物流のラストワンマイルの救世主!ドローン配送の活用事例と課題を紹介。

物流のラストワンマイルの救世主!ドローン配送の活用事例と課題を紹介。

近年、物流のラストワンマイル(配送最終拠点からユーザーへの配送)においてドローンの台頭が凄まじい。大規模な物流では陸海空全てが物流経路であるが、ラストワンマイルでは陸のみの配送に依存する現状があった。物量網のパンクが懸念される中、それを打破する手段として、ドローンの出現は大きな意味合いをもつ。今回は、そんなドローンがラストワンマイルにどれくらい浸透しているか、紹介しようと思う。

1.ドローン配送とは

改めてドローン配送の定義をおさらいする。ドローン配送とは、ドローン(小型無人機)の機体に専用のボックスを装着するなどして空路で輸送を行なうことを指す。

日本やアメリカ、ヨーロッパでは倉庫間の物流網が高度に発達し比較的スムーズに配送が実現されているものの、それでもラストワンマイルはわずかな距離ながら大きな手間がかかる。日本でも大手3社が揃って値上げを行ったり、中国では最もEC購入が増える「独身の日」で物流網が完全にパンクしたというニュースが記憶には新しい。これらは陸上の配送手段のみの依存が契機の一員であると考えられ、陸上の配送に頼らない手段であるドローン配送は有用である。Amazonは、現状8ドルほどかかるラストワンマイル配送が、もしドローン配送が実用されれは1ドルほどまで削減できると試算しており、この点からも有用性が伺えるだろう。

2.ドローン配送の活用事例

ドローン配送の活用事例だが、Amazon20196月にドローン配送のテストをキックオフ宣伝をした点は着目すべきである。

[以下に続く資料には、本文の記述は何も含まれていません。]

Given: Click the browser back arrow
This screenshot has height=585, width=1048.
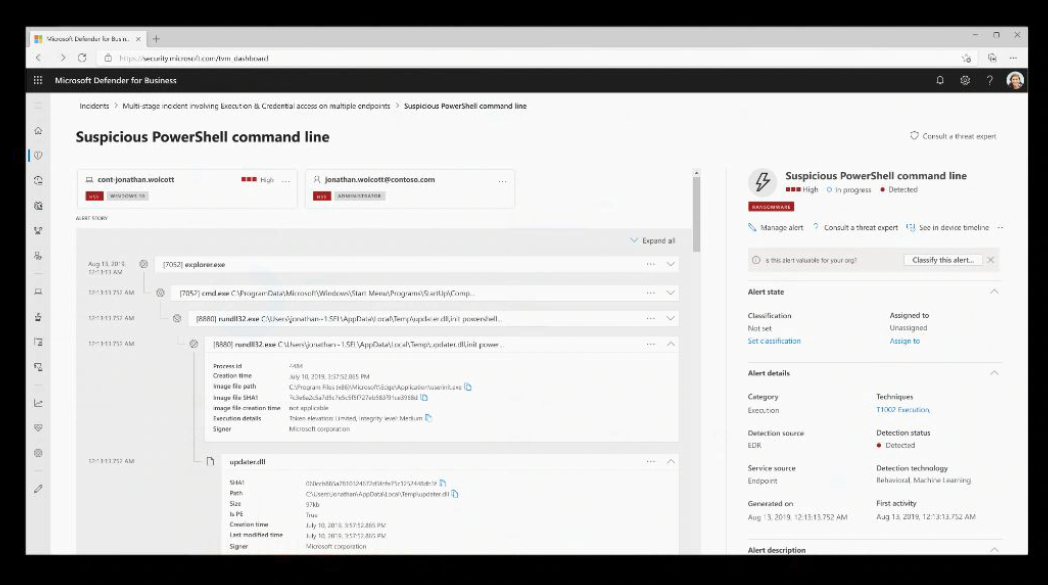Looking at the screenshot, I should click(x=37, y=58).
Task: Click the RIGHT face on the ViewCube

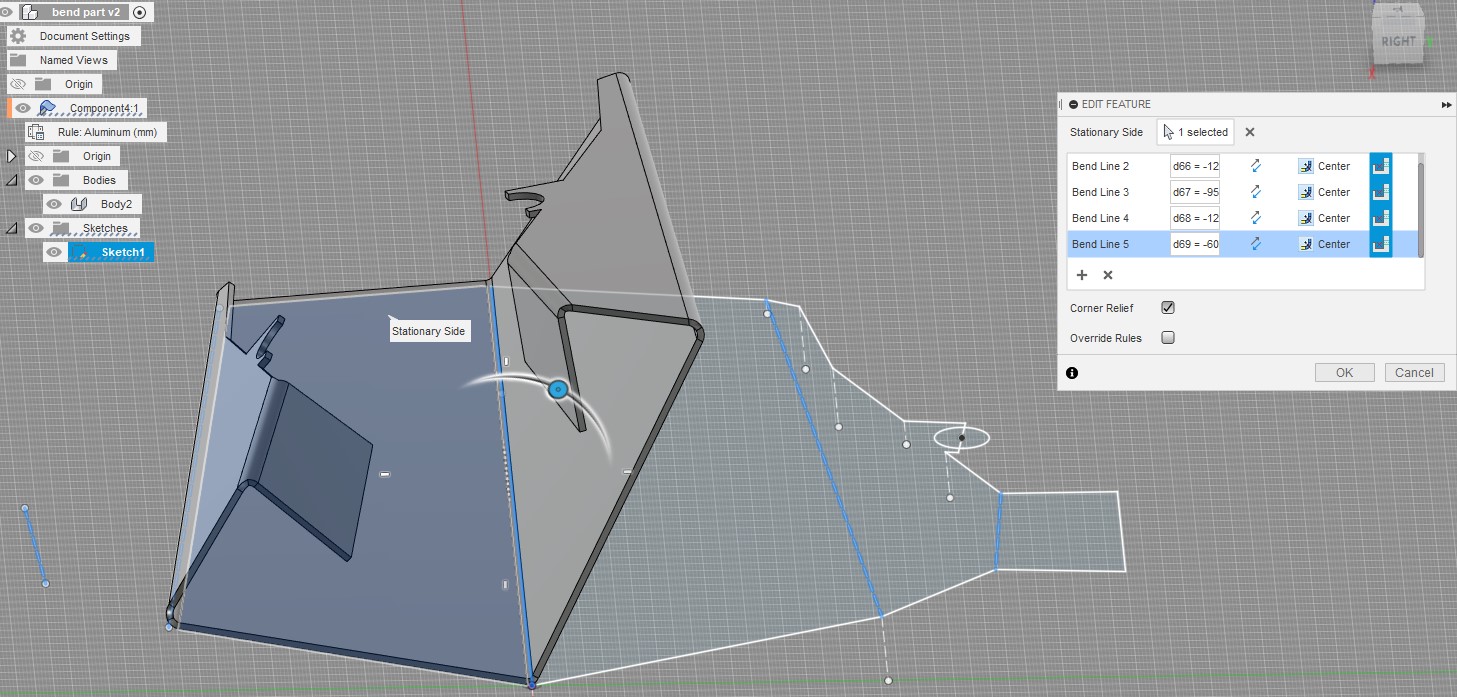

アマゾン、ドローン配送を開始! 数カ月以内に商用化サービスに展開へ。

本サイトでも取り上げており、詳細は上記の記事を確認していただければ幸いであるが、2019年中には商用化サービスの展開が見込まれる。

また国内では、

ANAホールディングス:福岡で海産物輸送の実験開始

・西友:楽天と共同で離島への配送実験開始

・ヤマトホールディングス:中長距離輸送へ米社と機体開発

ドローン活用に向けて開発・実証実験を進めている。加えて、日本郵政は、福島県で郵便局間のドローンを活用した荷物輸送を201811月から初めており、徐々にドローン配送が浸透し始めている。

3.ドローン配送の課題

一方、ドローン配送には課題もある。安全面と法規制関連で紹介する。

3-1安全面

近年着目され始めた新しい配送方法であるがゆえ、安全面が懸念される声は多い。

最も分かりやすいのは、配送品やドローン自体の落下の懸念。ドローンの障害物回避能力は急速に進歩しているものの、落雷や鳥との衝突、電波のジャミング、射撃や投石などの悪意をもった攻撃までも想定した場合に、落下のリスクは常に存在する。

また、飛行時間や積載重量、耐風性能・防水性能等の懸念も、間接的に安全面に繋がる重要な要因である。

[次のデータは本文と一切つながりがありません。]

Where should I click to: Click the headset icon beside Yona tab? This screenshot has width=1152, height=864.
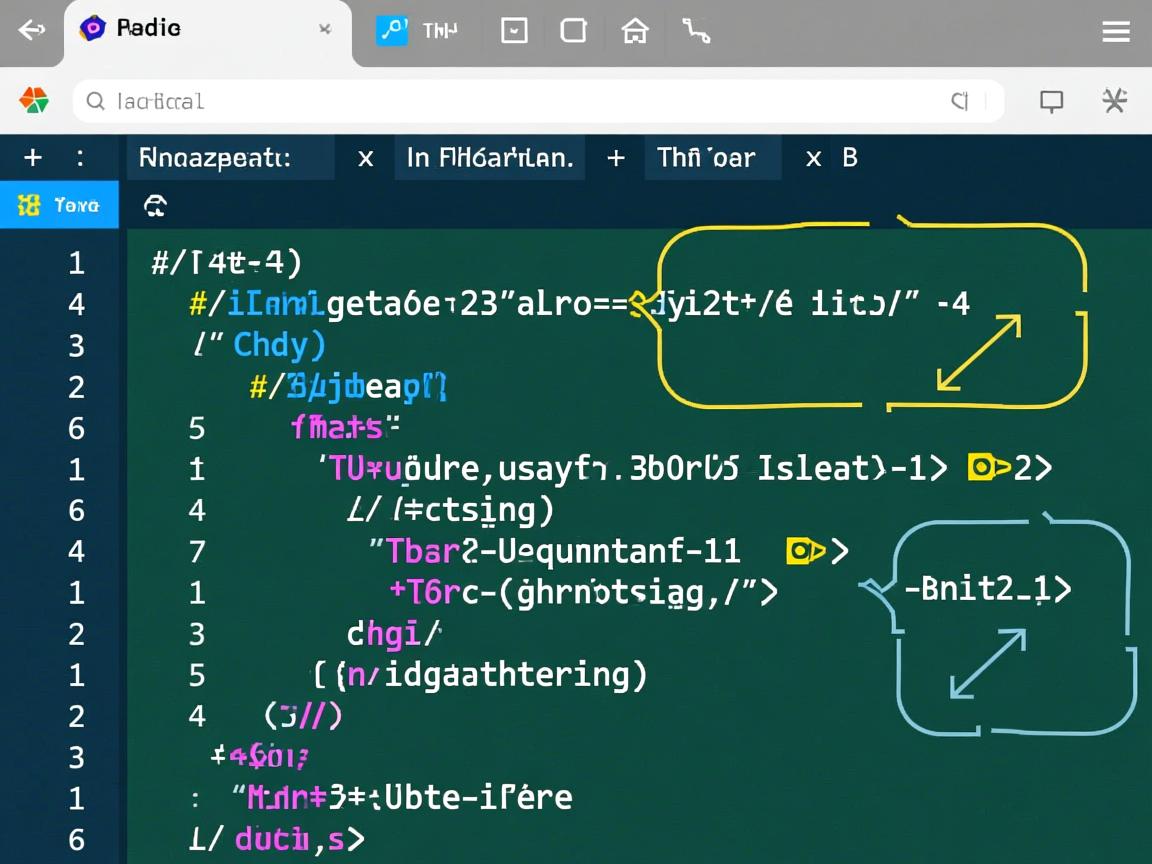(x=155, y=206)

各企業は実証実験により、これらの安全面に対して保証ができるように試行錯誤を繰り返している。しかしながら、先述した通り日本郵政やAmazonの例から、実用化は着実に進んでいる。

3-2法規制関連

これは国内の課題であるが、ドローンをラストワンマイルで活用できる法規制が整っていない。これにより、Amazonのドローン配送の商用化サービスの展開が、現状は日本では不可能である(現状、日本の航空法は地上から150メートル以上の空域や人口集中地区の上空などで無人航空機を許可なく飛ばすのを禁止している)。

この課題に対し、政府はドローンを使った宅配サービスなどの商用化をにらんだルールづくりを開始した。「所有者や使用者、機種などの登録制度」や「機体の安全基準や使用者の技能を証明する制度」をつくり、航空法などの改正を検討する。テロや事故などを防ぐとともに申請の手間を簡素にし、企業がドローンを使ったビジネスに乗り出しやすい環境を整えるべく動いている。

4最後に

法規制関連への取り組みを開始し始め、今後国内でのドローンの活用が、物流のラストワンマイルにも及んできた。様々な課題はあるものの、まずは実用化という第一歩が国内で実現されることを期待したい。

実用化から得られた経験は、ドローン配送を進化させる大きなデータとなり得る。陸海空全ての物流網がラストワンマイルにも活用されることを願うばかりである。